*SOURCE PASSAGE:*

Puerto Rico's $72+ billion debt crisis — which led to the PROMESA Act and the fiscal control board — did not happen by accident. It was the result of decades of colonial financial engineering: Wall Street banks aggressively marketed tax-exempt bonds to U.S. investors, credit rating agencies enabled unsustainable borrowing, Puerto Rican politicians used debt to cover budget shortfalls caused by colonial economic constraints, and the federal government created the conditions for the crisis through policy decisions made without Puerto Rican input.

Puerto Rico's debt crisis is not a story of irresponsible island governance — it is a story of colonial financial exploitation.

The Triple Tax Exemption:
The foundation of Puerto Rico's debt crisis was the triple tax exemption on Puerto Rican government bonds:
- Puerto Rico municipal bonds were exempt from federal, state, and local taxes — everywhere in the United States
- This made Puerto Rican bonds uniquely attractive to investors — particularly wealthy investors seeking tax-free income
- No state's bonds have this triple-exempt status — it is unique to Puerto Rico's territorial status
- The demand for these tax-free bonds created easy access to borrowing — Wall Street was eager to lend

Wall Street's Role:
Investment banks actively promoted Puerto Rico's borrowing:
- Banks earned billions in fees from underwriting Puerto Rico bond issues
- UBS, Barclays, Goldman Sachs, Citigroup, and others competed to manage Puerto Rico bond offerings
- Some banks sold Puerto Rico bonds to retail investors through mutual funds — including vulnerable retirees
- Banks continued to underwrite Puerto Rico debt even as the island's fiscal condition deteriorated
- The banks earned their fees regardless of whether the bonds could be repaid — they had no incentive for restraint

The Structural Causes:
The borrowing was driven by colonial economic constraints:
1. Section 936 phase-out (1996-2006): The end of tax incentives destroyed Puerto Rico's manufacturing base, reducing tax revenue
2. Recession: Puerto Rico has been in recession since approximately 2006 — reducing government revenue
3. Outmigration: Population decline reduced the tax base while increasing per-capita debt burden
4. Medicaid/SSI inequality: Federal benefits shortfalls required the local government to spend more
5. Jones Act costs: Inflated shipping costs increased government operational expenses
6. No bankruptcy option: Unlike states (whose municipalities can file for Chapter 9 bankruptcy), Puerto Rico had no legal mechanism for debt restructuring until PROMESA (2016)

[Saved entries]
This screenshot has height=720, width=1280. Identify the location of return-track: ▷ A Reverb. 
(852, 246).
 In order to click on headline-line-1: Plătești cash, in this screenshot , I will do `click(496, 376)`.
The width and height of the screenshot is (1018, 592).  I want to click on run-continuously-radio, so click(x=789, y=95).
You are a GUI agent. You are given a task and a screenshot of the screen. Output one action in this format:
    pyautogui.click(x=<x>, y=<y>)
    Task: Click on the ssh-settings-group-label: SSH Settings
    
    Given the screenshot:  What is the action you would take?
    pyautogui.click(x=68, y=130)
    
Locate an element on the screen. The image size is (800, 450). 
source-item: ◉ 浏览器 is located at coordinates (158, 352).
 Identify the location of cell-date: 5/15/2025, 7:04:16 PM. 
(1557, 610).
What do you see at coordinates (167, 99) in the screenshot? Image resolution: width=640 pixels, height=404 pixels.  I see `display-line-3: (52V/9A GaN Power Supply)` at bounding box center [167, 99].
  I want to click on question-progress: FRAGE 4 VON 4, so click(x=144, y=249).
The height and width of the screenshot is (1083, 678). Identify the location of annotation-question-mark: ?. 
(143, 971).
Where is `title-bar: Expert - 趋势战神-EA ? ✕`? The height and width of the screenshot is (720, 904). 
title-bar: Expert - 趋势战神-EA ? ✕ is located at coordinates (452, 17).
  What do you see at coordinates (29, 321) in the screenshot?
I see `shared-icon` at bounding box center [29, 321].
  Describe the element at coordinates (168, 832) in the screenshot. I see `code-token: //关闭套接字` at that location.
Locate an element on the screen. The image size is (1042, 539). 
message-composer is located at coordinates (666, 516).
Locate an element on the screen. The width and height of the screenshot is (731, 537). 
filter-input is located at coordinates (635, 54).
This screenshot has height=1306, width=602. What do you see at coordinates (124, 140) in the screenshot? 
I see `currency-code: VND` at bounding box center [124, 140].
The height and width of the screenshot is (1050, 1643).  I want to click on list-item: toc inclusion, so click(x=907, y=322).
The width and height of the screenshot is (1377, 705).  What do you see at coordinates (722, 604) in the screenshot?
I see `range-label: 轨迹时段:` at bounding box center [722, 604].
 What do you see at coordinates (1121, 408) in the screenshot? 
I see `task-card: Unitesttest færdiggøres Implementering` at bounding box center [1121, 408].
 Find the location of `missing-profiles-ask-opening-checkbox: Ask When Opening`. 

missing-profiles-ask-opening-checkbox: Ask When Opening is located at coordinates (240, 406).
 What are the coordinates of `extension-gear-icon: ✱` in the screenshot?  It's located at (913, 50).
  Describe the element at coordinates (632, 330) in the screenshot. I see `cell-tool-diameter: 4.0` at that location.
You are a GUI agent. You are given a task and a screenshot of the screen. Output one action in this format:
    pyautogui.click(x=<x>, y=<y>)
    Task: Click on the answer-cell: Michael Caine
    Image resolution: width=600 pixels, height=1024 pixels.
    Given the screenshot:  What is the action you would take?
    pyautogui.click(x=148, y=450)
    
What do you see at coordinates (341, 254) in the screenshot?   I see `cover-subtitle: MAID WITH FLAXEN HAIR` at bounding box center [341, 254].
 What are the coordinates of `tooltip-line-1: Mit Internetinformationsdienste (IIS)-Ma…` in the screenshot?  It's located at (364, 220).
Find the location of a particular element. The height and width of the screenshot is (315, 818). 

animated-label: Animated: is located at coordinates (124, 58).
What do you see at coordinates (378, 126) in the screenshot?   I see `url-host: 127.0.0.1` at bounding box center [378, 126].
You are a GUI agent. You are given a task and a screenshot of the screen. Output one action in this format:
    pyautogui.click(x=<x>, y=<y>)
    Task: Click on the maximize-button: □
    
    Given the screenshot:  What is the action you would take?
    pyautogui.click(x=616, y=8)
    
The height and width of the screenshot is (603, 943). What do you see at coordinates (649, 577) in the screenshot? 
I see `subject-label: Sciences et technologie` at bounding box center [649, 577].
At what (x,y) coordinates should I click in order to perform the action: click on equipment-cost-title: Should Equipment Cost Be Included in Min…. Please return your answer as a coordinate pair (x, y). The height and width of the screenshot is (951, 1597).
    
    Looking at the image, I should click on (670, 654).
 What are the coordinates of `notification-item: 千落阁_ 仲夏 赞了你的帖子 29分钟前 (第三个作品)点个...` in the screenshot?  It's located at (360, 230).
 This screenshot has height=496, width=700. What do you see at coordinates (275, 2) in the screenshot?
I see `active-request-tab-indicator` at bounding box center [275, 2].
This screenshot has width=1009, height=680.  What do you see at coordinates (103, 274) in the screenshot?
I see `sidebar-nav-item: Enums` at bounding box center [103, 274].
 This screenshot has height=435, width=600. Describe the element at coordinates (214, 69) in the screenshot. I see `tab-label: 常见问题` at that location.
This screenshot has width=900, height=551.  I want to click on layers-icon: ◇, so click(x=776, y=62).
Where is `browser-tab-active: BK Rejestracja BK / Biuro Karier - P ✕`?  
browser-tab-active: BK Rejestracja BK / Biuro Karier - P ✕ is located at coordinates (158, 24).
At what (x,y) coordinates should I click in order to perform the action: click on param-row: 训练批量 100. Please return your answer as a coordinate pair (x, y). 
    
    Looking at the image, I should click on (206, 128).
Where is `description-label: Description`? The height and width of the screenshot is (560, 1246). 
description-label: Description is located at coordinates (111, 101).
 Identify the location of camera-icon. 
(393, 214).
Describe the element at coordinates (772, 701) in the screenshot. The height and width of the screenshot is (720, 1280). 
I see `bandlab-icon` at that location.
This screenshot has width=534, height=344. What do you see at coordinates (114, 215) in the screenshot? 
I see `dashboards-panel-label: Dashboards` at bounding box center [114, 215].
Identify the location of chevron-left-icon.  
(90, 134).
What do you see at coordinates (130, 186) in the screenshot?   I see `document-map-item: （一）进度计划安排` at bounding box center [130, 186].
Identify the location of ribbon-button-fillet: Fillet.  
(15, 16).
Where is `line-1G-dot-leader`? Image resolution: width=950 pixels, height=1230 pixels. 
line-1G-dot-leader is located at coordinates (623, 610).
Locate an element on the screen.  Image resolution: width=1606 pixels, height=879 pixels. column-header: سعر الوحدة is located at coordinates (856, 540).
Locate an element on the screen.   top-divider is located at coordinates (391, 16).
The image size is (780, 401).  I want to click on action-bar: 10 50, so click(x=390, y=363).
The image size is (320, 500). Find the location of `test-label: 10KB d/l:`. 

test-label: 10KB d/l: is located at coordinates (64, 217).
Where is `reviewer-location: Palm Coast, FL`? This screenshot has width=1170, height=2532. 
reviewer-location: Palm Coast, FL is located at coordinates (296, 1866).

*DIRECTIONS:* Extend the passage on Puerto Rico's debt crisis above, picking up right after its last sentence about the lack of a bankruptcy option.

*SOLVED EXERCISE:*
7. Budget manipulation: Politicians balanced budgets by borrowing — issuing new debt to pay old debt

The Scale:
- By 2015, Puerto Rico's debt exceeded $72 billion — approximately $20,000 per resident
- The debt was distributed across numerous entities: the Commonwealth government, PREPA (electric utility), PRASA (water authority), highways, universities, and others
- Puerto Rico's debt-to-GDP ratio exceeded many sovereign nations'
- The debt was widely described as 'unpayable'

Who Benefited:
1. Wall Street banks earned billions in underwriting fees
2. Investors received years of tax-free returns
3. Puerto Rican politicians could spend without raising taxes
4. Everyone benefited — except the Puerto Rican people, who now bear the austerity consequences

The PROMESA Response:
When Puerto Rico declared it could not pay, Congress passed PROMESA (2016):
- Created the Fiscal Oversight and Management Board (fiscal control board)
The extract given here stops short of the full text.